Kettle Valley Rail Trail. This former railroad route runs through some of the Okanagan's prettiest and most dramatic countryside. Bikers and hikers can follow the trail in sections, the most popular being from Brodie (along Highway 5) to just east of Midway (on Highway 3). Other sections run between Penticton and Naramata and through the Kelowna area. Pick up trail maps from the visitor center in Kelowna. Kelowna, www.kettlevalleyrailtrail.com.

With more than 35 courses in the Okanagan Valley—19 in the Kelowna region alone—golf is a big draw. Several courses have joined forces to create Golf Kelowna (www.golfkelowna.com), a one-stop shop for tee times, accommodation, and visitor information.

Gallagher's Canyon Golf and Country Club. Located about 15 km (9 miles) southeast of downtown Kelowna, Gallagher's Canyon is part of a golf community development and has an 18-hole championship course that meanders among ponderosa pines, as well as a shorter nine-hole course. Greens fees include use of a cart. It's a challenging course, and the vistas of the mountains, orchards, and vineyards are a nice bonus. 4320 Gallagher's Dr. W, Kelowna, V1W 3Z9. 250/861–4240; 800/446–5322; www.golfbc.com/courses/gallaghers_canyon. C$159 for 18 holes; C$27 for 9 holes.

Harvest Golf Club. Surrounded by lush vineyards and orchards (you can pick peaches, apricots, pears, and five kinds of apples while you play), the 18-hole Harvest Golf Club is aptly named. The championship course has bent-grass fairways and multiple tees so you're always challenged. Greens fees include a cart. Open from mid-March to mid-November, the Harvest Grille serves breakfast and lunch consisting of sandwiches, salads, and other casual fare; more substantial dishes are added to the menu in the evening. 2725 KLO Rd., Kelowna, V1W 4S1. 250/862–3103; 800/257–8577; www.harvestgolf.com.

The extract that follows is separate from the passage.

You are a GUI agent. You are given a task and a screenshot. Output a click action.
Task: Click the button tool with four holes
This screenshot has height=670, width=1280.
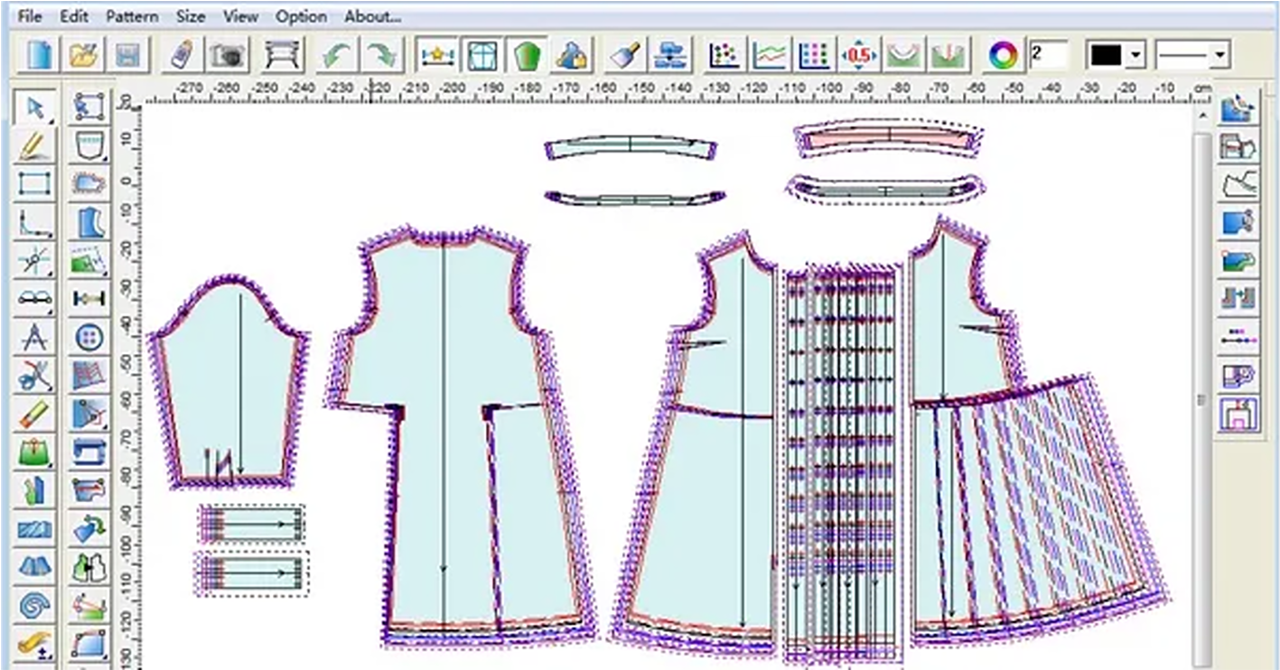(89, 338)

C$125.

Okanagan Golf Club. With their Okanagan Valley views, the two courses at the Okanagan Golf Course are a feast for the eyes. The Quail Course is a challenging hillside course with dramatic changes in elevation and tight, tree-lined fairways. The Jack Nicklaus–designed Bear Course is more forgiving. High-season greens fees include a cart. 3200 Via Centrale, Kelowna, V1V 2A4. 250/765–5955; 800/446–5322; www.golfbc.com/courses/bear. C$159 for either course.

Ski the Okanagan? Outside of British Columbia, the Okanagan's ski resorts may not be that well known, but they're quite popular with Vancouverites and other Canadians. Unlike coastal ski resorts, such as Whistler-Blackcomb, which tend to have damp weather, the Okanagan resorts are blessed with dry powdery snow and bright sunny days. Okanagan mountains may not have the glam factor of more celebrated ski destinations, or as many high-brow dining options, but they are easy to navigate and really know how to cater to families.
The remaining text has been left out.